If you’re using a water purifier or good old-fashioned boiling to transform lake or river water into a drinking supply, the weight savings are significant. Plus, you don’t have to worry about pressurized aluminum cylinders exploding beer all over your gear if you slip and fall or are a little rough with your pack.
The real question is this: Can a trail-blended beer concentrate taste as good as a Dale’s Pale Ale or 21st Amendment Back in Black?
The answer requires assembling the beer to find out – it’s not a simple task, but it’s a cool bit of science that’s very satisfying when you make it work.
Building the beer
There are several steps involved in reconstituting a beer, and each must be performed with attention to detail to ensure you’ll be drinking a foamy brew and not a flat canister of diluted beer concentrate.
The first time through the process can be overwhelming. You have to prime the cap, mix packets of citric acid and sodium bicarbonate into the orange carbonation chamber (make sure you massage the packets before using them so they aren’t clumpy), add in your beer concentrate, and top off the bottle with 16 ounces of water.
Now comes the embarrassing part. The carbonator bottle is basically the Shake Weight of the great outdoors, requiring two seconds of furious shaking, a one-second pause, a quick lifting of the lever on the cap to release the CO2 you’ve just created, and then another two-second pause as the bubbles are released into your beverage.
The whole kit.
These steps are repeated dozens of times over the course of one or two minutes. Hopefully you’re camping alone, or at least with someone who’s not going to record you and post it on YouTube.
Once the shaking sequence is over, you put your beverage down and rub your aching arm as the beer settles. You then screw off the cap (be prepared for it to spit a bit of beer as you do) and enjoy your bubbly creation as you marvel at the fact that such a thing is possible. It seems like magic the first time you get it right (which might take a couple of tries – hang in there).
Impressing the beer geek
Pat’s makes two “beers” (they’re not allowed to market them as such, as they are technically “distilled adult beverages”), a pale ale called the 1919 Pale Rail and Black Hops, a facsimile of a black IPA.

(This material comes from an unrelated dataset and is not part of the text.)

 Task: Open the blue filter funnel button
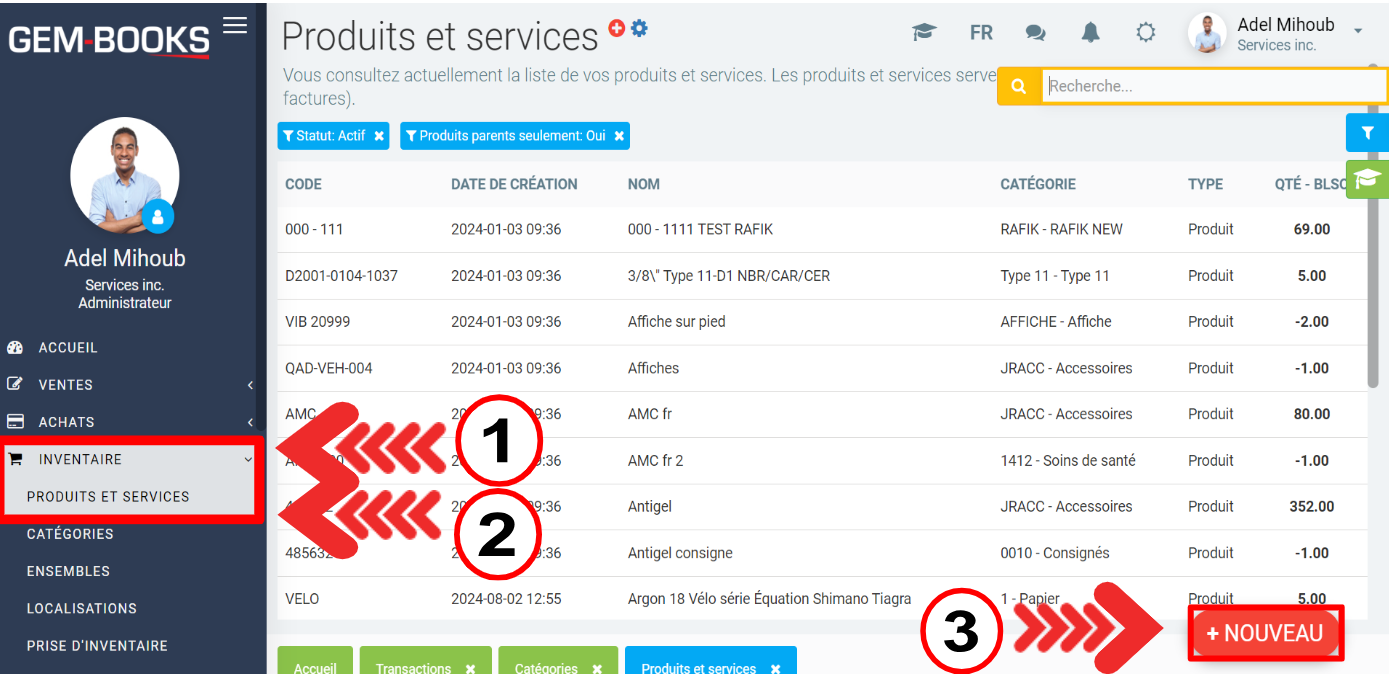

This is the beer reconstituted.
The 1919 Pale Rail is a very serviceable 5.2 percent ABV pale ale when reconstituted with the recommended 16 ounces of water, featuring an earthy malt backbone and a nicely balanced pine-forward hop profile. You certainly wouldn’t be suffering while sipping one of these around the campfire. If you prefer the flavor amped up a bit, use less water when reconstituting the beer to beef up the flavor and alcohol content.
I enjoyed the 6.2 percent ABV Black Hops even more, as its dark body, roasted malt flavor and lingering pop of hops made me feel like I was drinking a brew fit for a beer geek. I even poured it into one of my fancy Spiegelau crystal pint glasses to get the full effect (it foamed up beautifully, like it was coming from a brewery-sealed bottle – impressive!).
Overall, both beers are worthwhile, even if they have a slight homebrew quality about them, with just a hint of sourness lurking deep behind the malts.
A four-pack of Brew Concentrates runs $9.99, and it costs about 50 cents a pop for the activation packets needed to carbonate them. Without figuring in the $29.95 for the carbonator bottle, that’s about $3 per beer.
These DIY brews will appeal to beer geeks and gear geeks as well. They’re a celebration of science and ingenuity, showing that artful distilling, basic chemistry and a some good old-fashioned elbow grease can allow us to conquer nature (at least the part of it that says it’s impossible to craft a beer in the wild).